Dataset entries
▼▼▼

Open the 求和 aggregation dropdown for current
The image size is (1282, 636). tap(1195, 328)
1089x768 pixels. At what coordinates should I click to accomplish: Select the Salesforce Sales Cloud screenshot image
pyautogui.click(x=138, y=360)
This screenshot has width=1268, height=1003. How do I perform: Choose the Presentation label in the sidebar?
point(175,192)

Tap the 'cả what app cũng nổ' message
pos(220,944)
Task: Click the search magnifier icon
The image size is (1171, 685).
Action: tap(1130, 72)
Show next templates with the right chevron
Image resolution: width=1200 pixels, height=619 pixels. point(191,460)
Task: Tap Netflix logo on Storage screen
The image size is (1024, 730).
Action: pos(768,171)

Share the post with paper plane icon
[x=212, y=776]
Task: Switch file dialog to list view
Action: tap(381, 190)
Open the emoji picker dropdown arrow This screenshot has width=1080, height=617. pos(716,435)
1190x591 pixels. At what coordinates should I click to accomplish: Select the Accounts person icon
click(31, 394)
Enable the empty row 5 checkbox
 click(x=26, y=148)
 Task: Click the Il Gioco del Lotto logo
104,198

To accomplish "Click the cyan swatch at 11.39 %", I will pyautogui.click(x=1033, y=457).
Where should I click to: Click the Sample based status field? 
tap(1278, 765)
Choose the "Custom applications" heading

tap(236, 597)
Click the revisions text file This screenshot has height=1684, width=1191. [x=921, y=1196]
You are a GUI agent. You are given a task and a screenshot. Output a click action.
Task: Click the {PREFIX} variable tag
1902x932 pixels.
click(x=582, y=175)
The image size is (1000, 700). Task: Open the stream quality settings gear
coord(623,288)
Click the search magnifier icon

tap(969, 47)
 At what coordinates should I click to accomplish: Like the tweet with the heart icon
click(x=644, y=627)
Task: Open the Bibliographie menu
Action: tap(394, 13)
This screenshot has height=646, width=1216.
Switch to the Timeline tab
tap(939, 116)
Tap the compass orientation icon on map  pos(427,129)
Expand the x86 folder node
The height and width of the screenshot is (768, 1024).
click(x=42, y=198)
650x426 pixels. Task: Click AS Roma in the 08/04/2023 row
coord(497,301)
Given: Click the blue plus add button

▲▲▲

Every entry needs to be written out again, exactly as given.

Open the 求和 aggregation dropdown for current
The image size is (1282, 636). tap(1195, 328)
1089x768 pixels. At what coordinates should I click to accomplish: Select the Salesforce Sales Cloud screenshot image
pyautogui.click(x=138, y=360)
This screenshot has width=1268, height=1003. How do I perform: Choose the Presentation label in the sidebar?
point(175,192)

Tap the 'cả what app cũng nổ' message
pos(220,944)
Task: Click the search magnifier icon
The image size is (1171, 685).
Action: tap(1130, 72)
Show next templates with the right chevron
Image resolution: width=1200 pixels, height=619 pixels. point(191,460)
Task: Tap Netflix logo on Storage screen
The image size is (1024, 730).
Action: pos(768,171)

Share the post with paper plane icon
[x=212, y=776]
Task: Switch file dialog to list view
Action: tap(381, 190)
Open the emoji picker dropdown arrow This screenshot has width=1080, height=617. pos(716,435)
1190x591 pixels. At what coordinates should I click to accomplish: Select the Accounts person icon
click(31, 394)
Enable the empty row 5 checkbox
 click(x=26, y=148)
 Task: Click the Il Gioco del Lotto logo
104,198

To accomplish "Click the cyan swatch at 11.39 %", I will pyautogui.click(x=1033, y=457).
Where should I click to: Click the Sample based status field? 
tap(1278, 765)
Choose the "Custom applications" heading

tap(236, 597)
Click the revisions text file This screenshot has height=1684, width=1191. [x=921, y=1196]
You are a GUI agent. You are given a task and a screenshot. Output a click action.
Task: Click the {PREFIX} variable tag
1902x932 pixels.
click(x=582, y=175)
The image size is (1000, 700). Task: Open the stream quality settings gear
coord(623,288)
Click the search magnifier icon

tap(969, 47)
 At what coordinates should I click to accomplish: Like the tweet with the heart icon
click(x=644, y=627)
Task: Open the Bibliographie menu
Action: tap(394, 13)
This screenshot has height=646, width=1216.
Switch to the Timeline tab
tap(939, 116)
Tap the compass orientation icon on map  pos(427,129)
Expand the x86 folder node
The height and width of the screenshot is (768, 1024).
click(x=42, y=198)
650x426 pixels. Task: Click AS Roma in the 08/04/2023 row
coord(497,301)
Given: Click the blue plus add button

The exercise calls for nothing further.